Dopo più di dieci anni da Schegge di paura, il regista Gregory Hoblit torna al dramma processuale e come in quella pellicola, il risultato finale si fa apprezzare più per le doti dei suoi interpreti che per la qualità della scrittura e della messa in scena.
Theodore Crawford (Anthony Hopkins) è un ingegnere di successo, capace di individuare la più piccola imperfezione in ogni cosa. Vive in una bellissima casa e ha come hobby quello di costruire complicati ed affascinanti marchingegni meccanici. Facile per lui quindi architettare il delitto perfetto, l’assassinio della moglie fedifraga, arrivando persino a confessarlo al di lei amante, il detective della polizia Rob Nunally. Il piano è così ben congeniato che nonostante la buona volontà del brillante giovane procuratore Willy Beachum (Ryan Gosling), Crawford rischia di farla franca senza scontare la pena per il suo crimine. E Beachum dovrà decidere se perseverare nella ricerca di una qualche prova, trascurando la prospettiva di un prestigioso impiego presso un grosso studio legale.

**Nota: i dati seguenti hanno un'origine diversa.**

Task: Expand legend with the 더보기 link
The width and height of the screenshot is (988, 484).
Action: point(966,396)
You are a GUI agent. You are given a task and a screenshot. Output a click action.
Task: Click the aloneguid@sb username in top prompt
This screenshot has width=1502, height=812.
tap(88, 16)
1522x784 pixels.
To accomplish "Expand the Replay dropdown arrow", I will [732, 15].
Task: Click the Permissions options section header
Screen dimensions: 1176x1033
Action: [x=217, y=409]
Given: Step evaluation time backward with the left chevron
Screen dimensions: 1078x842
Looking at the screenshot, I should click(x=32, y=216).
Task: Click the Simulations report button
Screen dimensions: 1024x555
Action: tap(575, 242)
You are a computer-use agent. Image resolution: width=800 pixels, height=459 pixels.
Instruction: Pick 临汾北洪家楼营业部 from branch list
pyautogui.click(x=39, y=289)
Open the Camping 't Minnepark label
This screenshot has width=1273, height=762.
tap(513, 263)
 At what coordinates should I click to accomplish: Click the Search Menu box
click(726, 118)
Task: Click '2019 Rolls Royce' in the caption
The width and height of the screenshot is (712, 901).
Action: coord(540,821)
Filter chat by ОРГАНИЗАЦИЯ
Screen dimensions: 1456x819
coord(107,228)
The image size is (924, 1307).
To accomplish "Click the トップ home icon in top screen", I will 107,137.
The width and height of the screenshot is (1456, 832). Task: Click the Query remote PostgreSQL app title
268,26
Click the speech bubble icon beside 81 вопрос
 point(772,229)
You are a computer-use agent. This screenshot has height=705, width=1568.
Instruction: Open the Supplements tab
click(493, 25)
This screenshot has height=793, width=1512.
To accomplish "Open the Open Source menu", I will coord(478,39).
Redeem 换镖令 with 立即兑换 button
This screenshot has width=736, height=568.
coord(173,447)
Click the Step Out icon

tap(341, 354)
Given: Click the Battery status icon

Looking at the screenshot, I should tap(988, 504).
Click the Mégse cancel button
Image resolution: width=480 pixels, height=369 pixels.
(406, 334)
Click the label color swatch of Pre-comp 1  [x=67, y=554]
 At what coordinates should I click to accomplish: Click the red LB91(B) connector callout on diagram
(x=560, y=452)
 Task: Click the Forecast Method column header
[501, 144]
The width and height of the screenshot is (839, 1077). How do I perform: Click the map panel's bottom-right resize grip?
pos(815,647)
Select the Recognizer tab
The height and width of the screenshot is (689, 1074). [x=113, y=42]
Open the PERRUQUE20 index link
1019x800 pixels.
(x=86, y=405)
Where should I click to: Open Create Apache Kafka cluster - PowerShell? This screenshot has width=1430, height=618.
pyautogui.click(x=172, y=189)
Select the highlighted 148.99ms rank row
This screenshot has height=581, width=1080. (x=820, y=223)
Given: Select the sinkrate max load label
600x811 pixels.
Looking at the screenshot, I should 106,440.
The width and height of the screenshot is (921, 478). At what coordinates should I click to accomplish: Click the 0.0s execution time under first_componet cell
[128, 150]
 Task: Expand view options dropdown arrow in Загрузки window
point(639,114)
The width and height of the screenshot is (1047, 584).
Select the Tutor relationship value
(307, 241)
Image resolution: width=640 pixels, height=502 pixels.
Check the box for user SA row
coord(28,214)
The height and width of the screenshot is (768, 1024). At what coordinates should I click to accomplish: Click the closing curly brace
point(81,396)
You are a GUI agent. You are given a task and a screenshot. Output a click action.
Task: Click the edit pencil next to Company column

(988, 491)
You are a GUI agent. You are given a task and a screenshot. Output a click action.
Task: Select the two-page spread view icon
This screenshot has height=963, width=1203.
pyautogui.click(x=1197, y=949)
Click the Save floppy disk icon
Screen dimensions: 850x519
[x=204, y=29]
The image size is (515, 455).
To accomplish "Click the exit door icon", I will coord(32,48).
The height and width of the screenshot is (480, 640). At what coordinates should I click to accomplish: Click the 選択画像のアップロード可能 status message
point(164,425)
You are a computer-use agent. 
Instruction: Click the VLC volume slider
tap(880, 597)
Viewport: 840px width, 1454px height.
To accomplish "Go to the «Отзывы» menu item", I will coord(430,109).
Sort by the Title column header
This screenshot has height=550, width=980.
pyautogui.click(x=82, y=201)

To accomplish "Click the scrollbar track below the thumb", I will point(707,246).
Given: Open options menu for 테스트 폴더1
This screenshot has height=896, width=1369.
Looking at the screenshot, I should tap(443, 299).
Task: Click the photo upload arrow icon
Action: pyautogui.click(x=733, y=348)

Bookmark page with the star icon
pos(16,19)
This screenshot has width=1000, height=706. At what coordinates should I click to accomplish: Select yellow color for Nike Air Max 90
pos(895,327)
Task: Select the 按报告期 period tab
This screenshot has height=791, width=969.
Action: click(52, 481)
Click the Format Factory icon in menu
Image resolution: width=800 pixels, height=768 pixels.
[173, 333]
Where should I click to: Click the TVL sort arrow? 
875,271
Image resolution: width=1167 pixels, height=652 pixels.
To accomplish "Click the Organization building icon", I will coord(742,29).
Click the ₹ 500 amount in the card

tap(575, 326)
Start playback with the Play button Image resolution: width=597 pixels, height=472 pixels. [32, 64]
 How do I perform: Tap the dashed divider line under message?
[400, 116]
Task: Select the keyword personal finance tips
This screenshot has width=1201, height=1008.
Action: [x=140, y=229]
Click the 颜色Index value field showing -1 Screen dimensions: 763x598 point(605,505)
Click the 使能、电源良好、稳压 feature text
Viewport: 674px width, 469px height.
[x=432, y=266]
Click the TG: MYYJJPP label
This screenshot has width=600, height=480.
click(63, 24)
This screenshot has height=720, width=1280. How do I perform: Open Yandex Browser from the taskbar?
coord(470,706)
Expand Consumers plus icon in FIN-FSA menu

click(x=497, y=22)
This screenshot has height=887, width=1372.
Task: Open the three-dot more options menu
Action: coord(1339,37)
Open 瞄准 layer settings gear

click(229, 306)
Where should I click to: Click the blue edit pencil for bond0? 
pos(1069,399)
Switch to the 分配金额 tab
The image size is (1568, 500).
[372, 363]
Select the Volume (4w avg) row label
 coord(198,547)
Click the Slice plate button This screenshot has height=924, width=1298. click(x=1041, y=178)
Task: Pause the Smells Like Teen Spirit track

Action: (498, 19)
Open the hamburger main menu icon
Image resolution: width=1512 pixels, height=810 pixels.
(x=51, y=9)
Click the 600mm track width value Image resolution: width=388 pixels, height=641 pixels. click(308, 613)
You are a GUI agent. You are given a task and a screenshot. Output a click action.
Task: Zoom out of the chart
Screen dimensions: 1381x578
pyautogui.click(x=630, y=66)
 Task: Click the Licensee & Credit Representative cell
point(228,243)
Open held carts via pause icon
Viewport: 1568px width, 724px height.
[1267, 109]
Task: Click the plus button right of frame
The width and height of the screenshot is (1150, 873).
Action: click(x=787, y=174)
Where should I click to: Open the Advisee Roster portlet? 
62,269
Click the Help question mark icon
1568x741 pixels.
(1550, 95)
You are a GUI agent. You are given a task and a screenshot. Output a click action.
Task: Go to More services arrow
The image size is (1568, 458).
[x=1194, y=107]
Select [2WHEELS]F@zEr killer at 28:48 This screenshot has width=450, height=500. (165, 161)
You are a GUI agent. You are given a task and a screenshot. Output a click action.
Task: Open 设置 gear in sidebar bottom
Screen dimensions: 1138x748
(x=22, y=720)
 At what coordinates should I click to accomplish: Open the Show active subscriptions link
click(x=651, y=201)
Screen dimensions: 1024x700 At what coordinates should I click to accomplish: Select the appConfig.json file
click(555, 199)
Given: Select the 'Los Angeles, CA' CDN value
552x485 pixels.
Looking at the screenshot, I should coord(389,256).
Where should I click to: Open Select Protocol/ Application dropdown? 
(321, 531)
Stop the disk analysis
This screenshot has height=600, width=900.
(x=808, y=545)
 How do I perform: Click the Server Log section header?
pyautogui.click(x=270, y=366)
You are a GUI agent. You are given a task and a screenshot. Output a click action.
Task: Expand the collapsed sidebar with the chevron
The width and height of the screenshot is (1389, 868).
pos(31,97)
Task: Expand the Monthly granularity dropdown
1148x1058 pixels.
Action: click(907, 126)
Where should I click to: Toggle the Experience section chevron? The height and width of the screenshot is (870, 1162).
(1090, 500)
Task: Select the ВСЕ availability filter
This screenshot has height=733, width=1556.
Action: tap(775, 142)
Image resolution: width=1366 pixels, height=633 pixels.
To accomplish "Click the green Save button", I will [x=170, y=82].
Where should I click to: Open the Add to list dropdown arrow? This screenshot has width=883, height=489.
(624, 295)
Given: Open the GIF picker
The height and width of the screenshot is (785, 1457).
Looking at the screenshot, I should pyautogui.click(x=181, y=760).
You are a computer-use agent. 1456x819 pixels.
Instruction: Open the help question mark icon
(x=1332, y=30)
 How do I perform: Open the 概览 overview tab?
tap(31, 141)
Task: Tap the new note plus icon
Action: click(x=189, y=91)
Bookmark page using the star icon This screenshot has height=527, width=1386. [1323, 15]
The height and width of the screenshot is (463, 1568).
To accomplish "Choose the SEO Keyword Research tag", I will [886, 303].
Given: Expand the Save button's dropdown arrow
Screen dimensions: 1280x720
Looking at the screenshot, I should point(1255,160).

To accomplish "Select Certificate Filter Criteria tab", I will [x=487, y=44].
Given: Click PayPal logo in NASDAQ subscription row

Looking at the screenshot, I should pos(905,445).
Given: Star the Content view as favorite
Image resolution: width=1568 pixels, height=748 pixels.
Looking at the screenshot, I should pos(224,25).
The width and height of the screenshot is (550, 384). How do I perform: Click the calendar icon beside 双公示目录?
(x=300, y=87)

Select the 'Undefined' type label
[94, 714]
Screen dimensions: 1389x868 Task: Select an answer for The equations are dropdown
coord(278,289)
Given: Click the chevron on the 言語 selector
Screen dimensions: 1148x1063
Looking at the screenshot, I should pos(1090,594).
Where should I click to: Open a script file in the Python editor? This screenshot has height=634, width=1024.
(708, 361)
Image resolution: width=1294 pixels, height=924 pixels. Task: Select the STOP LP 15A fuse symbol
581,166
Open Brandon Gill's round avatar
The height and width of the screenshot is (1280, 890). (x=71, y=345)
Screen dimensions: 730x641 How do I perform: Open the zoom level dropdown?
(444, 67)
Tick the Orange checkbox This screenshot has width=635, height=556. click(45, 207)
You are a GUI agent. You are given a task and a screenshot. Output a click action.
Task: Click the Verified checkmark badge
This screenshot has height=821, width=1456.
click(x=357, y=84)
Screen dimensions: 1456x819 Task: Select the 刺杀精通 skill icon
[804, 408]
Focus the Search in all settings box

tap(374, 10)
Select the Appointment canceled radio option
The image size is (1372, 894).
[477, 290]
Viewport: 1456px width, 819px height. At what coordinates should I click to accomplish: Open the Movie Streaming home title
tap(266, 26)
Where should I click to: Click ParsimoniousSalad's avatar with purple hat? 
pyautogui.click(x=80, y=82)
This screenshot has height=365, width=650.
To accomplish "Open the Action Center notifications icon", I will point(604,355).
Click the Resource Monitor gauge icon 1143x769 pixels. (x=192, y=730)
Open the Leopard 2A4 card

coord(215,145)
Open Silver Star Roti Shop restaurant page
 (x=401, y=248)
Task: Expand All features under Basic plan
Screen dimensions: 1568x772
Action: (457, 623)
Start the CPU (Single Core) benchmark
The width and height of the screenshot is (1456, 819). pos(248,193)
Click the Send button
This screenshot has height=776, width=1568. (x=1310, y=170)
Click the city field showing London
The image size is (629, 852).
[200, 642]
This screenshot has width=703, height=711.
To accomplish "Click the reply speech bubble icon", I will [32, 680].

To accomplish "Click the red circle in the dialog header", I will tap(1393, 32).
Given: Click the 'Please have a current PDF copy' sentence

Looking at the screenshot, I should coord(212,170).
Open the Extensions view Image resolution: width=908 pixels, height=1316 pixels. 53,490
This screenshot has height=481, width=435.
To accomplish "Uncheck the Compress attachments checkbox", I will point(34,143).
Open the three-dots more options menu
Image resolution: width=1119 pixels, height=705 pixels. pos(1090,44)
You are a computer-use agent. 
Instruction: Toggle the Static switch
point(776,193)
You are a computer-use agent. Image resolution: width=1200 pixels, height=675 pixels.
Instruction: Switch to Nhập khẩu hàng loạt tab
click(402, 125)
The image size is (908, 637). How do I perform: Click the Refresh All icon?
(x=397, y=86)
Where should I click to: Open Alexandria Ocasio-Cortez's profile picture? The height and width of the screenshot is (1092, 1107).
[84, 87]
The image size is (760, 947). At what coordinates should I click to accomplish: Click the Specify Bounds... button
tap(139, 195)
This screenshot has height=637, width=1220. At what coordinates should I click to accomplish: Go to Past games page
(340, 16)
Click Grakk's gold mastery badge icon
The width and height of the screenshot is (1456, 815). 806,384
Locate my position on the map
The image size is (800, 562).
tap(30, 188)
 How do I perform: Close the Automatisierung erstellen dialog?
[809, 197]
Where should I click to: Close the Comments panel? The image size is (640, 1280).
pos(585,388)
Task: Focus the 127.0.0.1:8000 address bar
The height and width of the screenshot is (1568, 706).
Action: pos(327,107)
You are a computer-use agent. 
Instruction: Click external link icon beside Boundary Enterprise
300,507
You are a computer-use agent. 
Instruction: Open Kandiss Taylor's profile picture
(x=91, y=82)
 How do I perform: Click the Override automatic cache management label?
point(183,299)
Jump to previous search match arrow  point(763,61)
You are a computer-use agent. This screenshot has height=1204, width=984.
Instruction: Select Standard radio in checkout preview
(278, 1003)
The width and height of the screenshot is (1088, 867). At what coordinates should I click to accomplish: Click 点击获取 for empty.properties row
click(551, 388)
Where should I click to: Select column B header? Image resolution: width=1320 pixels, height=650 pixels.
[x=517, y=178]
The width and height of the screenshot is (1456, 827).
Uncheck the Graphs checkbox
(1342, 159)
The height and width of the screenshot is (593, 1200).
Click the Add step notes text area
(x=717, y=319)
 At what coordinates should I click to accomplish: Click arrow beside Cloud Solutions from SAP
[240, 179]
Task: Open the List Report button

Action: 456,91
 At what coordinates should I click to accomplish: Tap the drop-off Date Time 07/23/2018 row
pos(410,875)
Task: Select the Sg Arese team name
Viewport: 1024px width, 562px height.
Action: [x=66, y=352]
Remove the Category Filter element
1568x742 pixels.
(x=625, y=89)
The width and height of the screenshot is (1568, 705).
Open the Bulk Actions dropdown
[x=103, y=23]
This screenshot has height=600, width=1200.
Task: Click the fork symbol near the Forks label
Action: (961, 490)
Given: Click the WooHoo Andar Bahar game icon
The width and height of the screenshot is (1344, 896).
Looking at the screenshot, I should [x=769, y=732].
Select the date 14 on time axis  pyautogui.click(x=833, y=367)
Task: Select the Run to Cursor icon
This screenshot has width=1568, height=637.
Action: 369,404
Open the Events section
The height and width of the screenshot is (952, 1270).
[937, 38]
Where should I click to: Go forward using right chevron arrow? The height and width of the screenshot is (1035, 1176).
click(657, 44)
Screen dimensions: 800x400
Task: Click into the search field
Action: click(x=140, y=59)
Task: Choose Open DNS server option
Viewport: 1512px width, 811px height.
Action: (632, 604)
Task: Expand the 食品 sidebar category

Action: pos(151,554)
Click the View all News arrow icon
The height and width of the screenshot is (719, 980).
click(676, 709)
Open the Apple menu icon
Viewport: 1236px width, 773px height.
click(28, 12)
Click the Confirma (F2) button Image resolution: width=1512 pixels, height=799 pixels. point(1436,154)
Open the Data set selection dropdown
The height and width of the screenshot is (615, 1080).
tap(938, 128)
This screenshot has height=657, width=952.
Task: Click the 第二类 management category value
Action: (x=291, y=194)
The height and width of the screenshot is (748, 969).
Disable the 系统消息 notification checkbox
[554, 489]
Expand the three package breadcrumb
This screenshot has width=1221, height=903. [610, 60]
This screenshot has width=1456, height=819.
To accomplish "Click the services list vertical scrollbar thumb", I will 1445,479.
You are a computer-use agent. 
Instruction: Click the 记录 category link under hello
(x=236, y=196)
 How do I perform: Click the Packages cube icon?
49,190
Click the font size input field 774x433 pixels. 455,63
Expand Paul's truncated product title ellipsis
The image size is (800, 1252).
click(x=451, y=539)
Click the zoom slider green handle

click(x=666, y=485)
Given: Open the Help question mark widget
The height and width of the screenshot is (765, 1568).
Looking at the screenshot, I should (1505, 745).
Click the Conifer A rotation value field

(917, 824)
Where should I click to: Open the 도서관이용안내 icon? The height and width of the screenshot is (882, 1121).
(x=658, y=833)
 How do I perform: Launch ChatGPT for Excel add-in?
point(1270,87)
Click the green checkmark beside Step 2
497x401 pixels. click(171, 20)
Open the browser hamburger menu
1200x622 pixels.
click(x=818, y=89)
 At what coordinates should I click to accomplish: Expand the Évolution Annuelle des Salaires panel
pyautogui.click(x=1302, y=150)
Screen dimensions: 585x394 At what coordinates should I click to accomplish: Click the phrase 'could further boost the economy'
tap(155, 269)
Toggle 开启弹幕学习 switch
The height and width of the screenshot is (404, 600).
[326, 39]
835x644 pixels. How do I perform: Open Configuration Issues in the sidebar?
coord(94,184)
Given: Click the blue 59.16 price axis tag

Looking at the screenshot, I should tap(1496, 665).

E’ difficile dire qualcosa di nuovo nel campo del legal thriller, dopo le decine di film e libri del genere (Grisham in testa). Anche il recente Michael Clayton brillava più per la buona scrittura dei personaggi che per l’originalità dell’intreccio. Spesso il protagonista è ad un bivio della vita professionale e il nuovo caso in tribunale sembra coinvolgerlo al punto da spingerlo a riconsiderare tutte le scelte passate e future.
Questa pellicola abbraccia completamente la facile formuletta e il tema aggiunto del delitto perfetto si basa su espedienti così fragili da risultare anch’esso poco coinvolgente.
Privo della base solida di una sceneggiatura, Hoblit mette in campo il suo provato mestiere e punta tutto sulla direzione degli attori. E come in Schegge di paura aveva dalla sua la scoperta di un giovane talentuoso e sconosciuto come Edward Norton, qui può affidarsi alle capacità di Ryan Gosling, uno dei golden boy di Hollywood, nominato all’Oscar come miglior attore protagonista per l’inedito da noi Half Nelson. Gosling cerca di regalare profondità, o almeno umanità, ad un personaggio banale e dà il suo meglio nei faccia a faccia con Hopkins, ormai a suo agio nei panni del freddo e sornione manipolatore. I pochi momenti tra i due, con un sottile gioco tra gatto e topo, sono gli unici a risvegliare da una narrazione soporifera, che dedica fin troppo tempo al blando dilemma morale di Beachum, incerto tra la “giusta” causa del lavoro di procuratore e le lusinghe del denaro e della bella figliola che potrebbe ritrovarsi come collega.
Poco possono i pur bravi attori di contorno e la cura della confezione a risollevare una pellicola priva dei necessari brividi per essere un vero “legal thriller”.